1.3 统计学方法 采用SPSS 19.0 统计学软件对本研究数据进行统计学分析,计数资料采用(n)和(%)表示,行χ2检验或Fisher 精确概率检验。P<0.05 表示差异有统计学意义。
2 结果
2.1 CRKP 患者临床资料 98 株Kpn 中对碳青霉烯类耐药的有40 株,耐药率达40.82%;40 例CRKP患者的临床资料见表1。
表1 CRKP 患者临床资料(n,%)
2.2 尿路感染患者CRKP 感染前抗生素使用情况尿路感染患者CRKP 感染前使用喹诺酮类抗生素最多,其次为头孢菌素类、碳青霉烯类、氨基糖苷类、青霉素类,见表2。

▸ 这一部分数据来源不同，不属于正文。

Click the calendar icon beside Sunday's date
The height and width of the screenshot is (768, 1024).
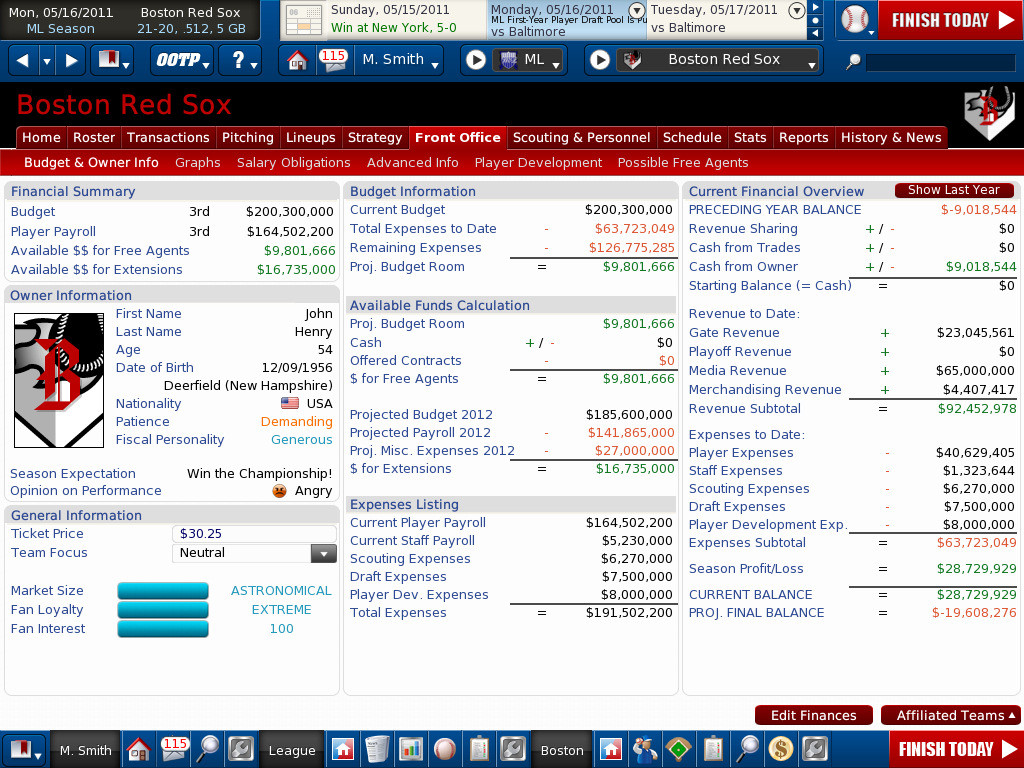coord(304,20)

表2 尿路感染患者CRKP 感染前抗生素使用情况(n,%)
2.3 Kpn 患者预后情况 40 例CRKP 感染患者中,最终死亡8 例,细菌清除10 例;CSKP 菌株感染58 例患者中,最终死亡5 例,细菌清除47 例,见表3。
表3 Kpn 患者预后情况(n,%)
2.4 尿路感染CRKP 和CSKP 的耐药性比较 CRKP对碳青霉烯类耐药率高达40.82%,对氨苄西林、头孢曲松、哌拉西林舒巴坦钠的耐药率均达到100.00%,而对替加环素(10.00%)、多粘菌素(15.00%)较敏感;CRKP 与CSKP 对氨苄西林、庆大霉素、环丙沙星、左氧氟沙星、头孢唑啉、复方新诺明的耐药性比较,差异无统计学意义(P>0.05);CRKP 对头孢曲松、哌拉西林舒巴坦钠、头孢哌酮/舒巴坦钠、阿米卡星、氨曲南等其他多种受试抗生素的耐药性高于CSKP,差异有统计学意义(P<0.05),见表4。
表4 尿路感染CRKP 和CSKP 的耐药性比较(%)
表4 (续)
2.5 Kpn 患者预后比较 CRKP 组患者与CSKP 组患者的细菌清除率比较,差异有统计学意义(P<0.05),两组死亡率比较,差异无统计学意义(P>0.05),见表5。
表5 Kpn 患者预后比较(%)
3 讨论
本研究显示,2018 年6 月-2019 年6 月我院门诊及住院尿路感染患者尿液共培养出98 株Kpn,其中CRKP 为40 株,耐药率达40.82%,与国内外情况相似[3]。目前Kpn 对碳青霉烯类抗菌药物耐药现象广泛存在,其全球耐药率为20.00%~70.00%[4-6]。王凤等[7]对解放军总医院2013-2017 年Kpn 感染分析发现,CRKP 比例由2013 年的3.20%增至2017 年的29.30%。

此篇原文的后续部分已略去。